Goodbye, for now
The Sandbox Daily (6.24.2026)
Welcome, Sandbox friends.
Before we jump into today’s topic, I must share an important personal note.
Tonight marks the final edition of The Sandbox Daily under its current name and structure.
As many of you know, change is part of every business – and ours is no exception. Over the coming days and weeks, there will be some changes to our firm and, naturally, to this newsletter as well. Exactly what that looks like is still being worked through, but I’ll be sure to keep you posted as plans come together. I will be resurfacing but under a new name (STC or SOT) and an unknown timetable.
For now, thank you for reading, sharing, and making this daily conversation such a rewarding part of my daily workflow. I am forever grateful for your time and support.
I’ve published 790 posts since 2022. Over that time, I’ve challenged myself in more ways than I can count. What started as an internal firm scratchpad of unworked ideas blossomed into something much brighter than I ever imagined.
I started this blog with ~5 readers (thanks mom and dad). Today I hit roughly 5,000 inboxes.

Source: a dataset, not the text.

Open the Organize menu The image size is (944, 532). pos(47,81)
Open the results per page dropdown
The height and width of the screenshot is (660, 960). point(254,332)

To this day, this newsletter hits certain inboxes that I still have to pinch myself over: personal heroes of mine and strategists/analysts/traders/bloggers/reporters/friends/family that I hold the utmost respect for. For that, I’m truly grateful.
The Sandbox Daily has opened doors for live TV appearances on major cable networks, podcast appearances, invitations to the New York Stock Exchange, speaking engagements at conferences, networking opportunities all across the United States, sparked meaningful and lasting professional and personal relationships, and everything in between. Again, for that, I’m truly grateful.
Over the years, I’ve covered market developments in real time, addressed everyday personal finance topics, talked fundamentals and technicals, and shared personal stories of success and heartbreak. I’ve nailed certain things, and fallen short on countless others.
Some posts have resonated far more than others. Five posts stand far above the others; if you are interested, you can check them out here:
My wife is asking questions now...
A BIG welcome to the TCAF “Pounders” → this one changed the entire trajectory of this blog, a heartfelt thank you Sam Ro/Josh Brown/Michael Batnick
Whatever the name on the masthead, my goal remains the same: to provide thoughtful perspectives on the markets, personal finance, and the ideas that shape both.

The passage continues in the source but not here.